**TASK DIRECTIONS**
Give back every record below, character for character.

(Dataset entries)
-- Opening Marker --
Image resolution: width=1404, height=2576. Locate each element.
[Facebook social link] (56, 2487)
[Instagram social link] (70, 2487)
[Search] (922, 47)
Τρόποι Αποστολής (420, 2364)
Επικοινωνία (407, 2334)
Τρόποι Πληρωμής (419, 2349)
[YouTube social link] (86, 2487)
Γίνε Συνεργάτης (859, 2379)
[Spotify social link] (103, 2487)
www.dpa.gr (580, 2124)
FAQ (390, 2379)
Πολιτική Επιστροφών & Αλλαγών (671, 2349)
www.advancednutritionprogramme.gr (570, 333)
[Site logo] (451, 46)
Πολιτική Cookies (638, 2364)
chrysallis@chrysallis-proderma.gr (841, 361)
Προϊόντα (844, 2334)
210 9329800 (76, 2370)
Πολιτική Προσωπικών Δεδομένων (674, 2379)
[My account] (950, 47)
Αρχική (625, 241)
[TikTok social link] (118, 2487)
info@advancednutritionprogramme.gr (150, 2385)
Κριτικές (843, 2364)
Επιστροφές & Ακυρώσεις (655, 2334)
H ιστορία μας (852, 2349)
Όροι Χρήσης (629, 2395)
-- Closing Marker --
**RESULT OF THE EXERCISE**
Image resolution: width=1404, height=2576. Locate each element.
[Facebook social link] (56, 2487)
[Instagram social link] (70, 2487)
[Search] (922, 47)
Τρόποι Αποστολής (420, 2364)
Επικοινωνία (407, 2334)
Τρόποι Πληρωμής (419, 2349)
[YouTube social link] (86, 2487)
Γίνε Συνεργάτης (859, 2379)
[Spotify social link] (103, 2487)
www.dpa.gr (580, 2124)
FAQ (390, 2379)
Πολιτική Επιστροφών & Αλλαγών (671, 2349)
www.advancednutritionprogramme.gr (570, 333)
[Site logo] (451, 46)
Πολιτική Cookies (638, 2364)
chrysallis@chrysallis-proderma.gr (841, 361)
Προϊόντα (844, 2334)
210 9329800 (76, 2370)
Πολιτική Προσωπικών Δεδομένων (674, 2379)
[My account] (950, 47)
Αρχική (625, 241)
[TikTok social link] (118, 2487)
info@advancednutritionprogramme.gr (150, 2385)
Κριτικές (843, 2364)
Επιστροφές & Ακυρώσεις (655, 2334)
H ιστορία μας (852, 2349)
Όροι Χρήσης (629, 2395)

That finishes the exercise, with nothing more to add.